> [EXERCISE MATERIALS]:
........

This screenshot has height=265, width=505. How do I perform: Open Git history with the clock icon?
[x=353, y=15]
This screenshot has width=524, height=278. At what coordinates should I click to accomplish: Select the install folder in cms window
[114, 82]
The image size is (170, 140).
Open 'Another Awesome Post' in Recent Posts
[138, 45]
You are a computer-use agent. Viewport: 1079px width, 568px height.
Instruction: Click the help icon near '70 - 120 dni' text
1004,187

........

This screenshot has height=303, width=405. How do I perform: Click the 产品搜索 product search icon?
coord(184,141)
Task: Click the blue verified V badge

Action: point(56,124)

........

> [WHAT TO DO]: In the records above, find the line with "This screenshot has width=524, height=278."; write out exactly that line and each one after it, stopping after the line with "You are a computer-use".

> [RESPONSE FOR THIS EXERCISE]:
This screenshot has width=524, height=278. At what coordinates should I click to accomplish: Select the install folder in cms window
[114, 82]
The image size is (170, 140).
Open 'Another Awesome Post' in Recent Posts
[138, 45]
You are a computer-use agent. Viewport: 1079px width, 568px height.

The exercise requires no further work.